Scientists are already working on "post-quantum cryptography." Basically, they're building better locks before the quantum burglars even arrive.
The Fibonacci Sequence and Two-Dimensional Time
One of the weirdest moments involving joe rogan quantum computing happened when he had Maynard James Keenan (vocalist for Tool) on the show. Joe started reading an article about how scientists fed the Fibonacci sequence into a quantum computer.
The result? The system behaved as if it had two distinct directions of time.
Joe was floored. He asked his producer, Jamie, to pull it up immediately. The study was real—it involved using laser pulses to create a new phase of matter. It sounds like something out of a Tool song, which is probably why Joe brought it up with Maynard.
This is the "JRE effect." It takes a dense paper published in Nature and turns it into a conversation about the nature of time and the possibility of "time crystals." It’s not always 100% scientifically accurate by the time the conversation ends, but it gets people interested in the deep stuff.
What's Actually Next?
If you're following the joe rogan quantum computing saga, don't just take Joe's word for it. He’s an enthusiast, not a physicist. But he's right about one thing: the world is changing.
We are moving away from the era of binary.
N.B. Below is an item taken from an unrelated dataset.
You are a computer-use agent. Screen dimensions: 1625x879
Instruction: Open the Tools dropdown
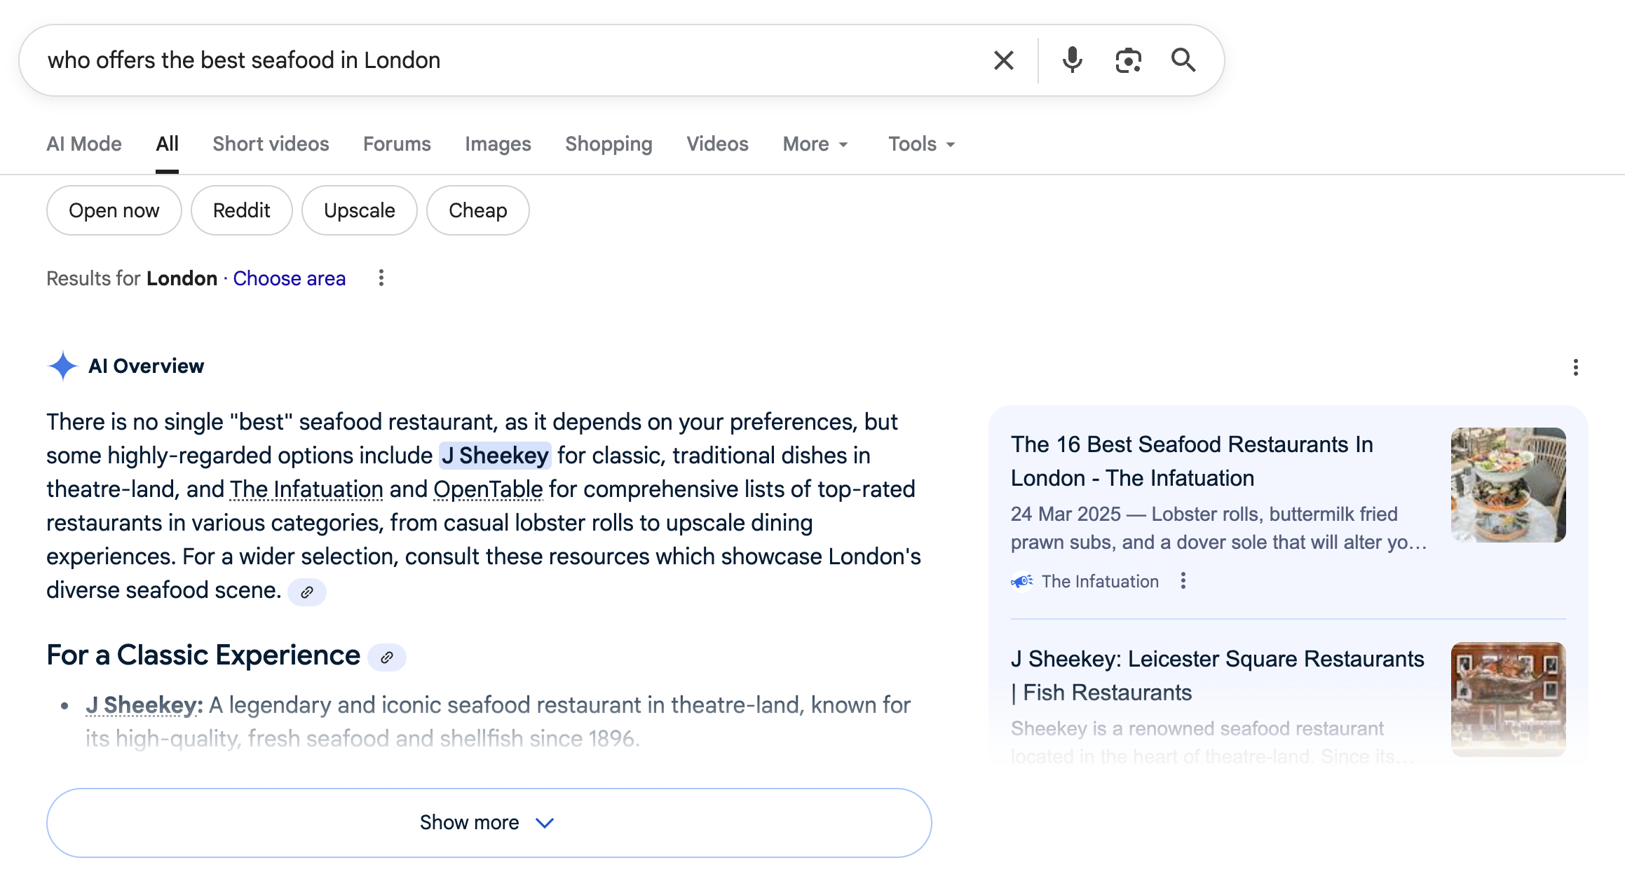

The next ten years will likely see quantum sensors that can see underground, quantum simulations that create new life-saving drugs, and maybe even the "quantum internet" Joe and Michio Kaku discussed.
To stay ahead of this, you should look into how companies like IBM and IonQ are making their quantum hardware available for the public to test via the cloud. You don't need a PhD to start seeing how these logic gates work.
Practical Steps to Learn More:
- Watch the source material: Instead of just clips, watch Episode #1980 with Michio Kaku and #1352 with Sean Carroll. They provide the most grounded explanations of the tech.
- Explore "Post-Quantum" security: If you hold crypto or handle sensitive data, look into which projects are moving toward NIST-standardized quantum-resistant algorithms.
- Check out IBM Quantum: You can actually run simple programs on a real quantum computer through the IBM Quantum Experience. It’s free and gives you a much better feel for the "weirdness" than a podcast can.
The "multiverse" might still be a theory, but the computer in your pocket is eventually going to have some very strange descendants. Joe is just the guy holding the microphone while we all try to figure out what that means for humanity.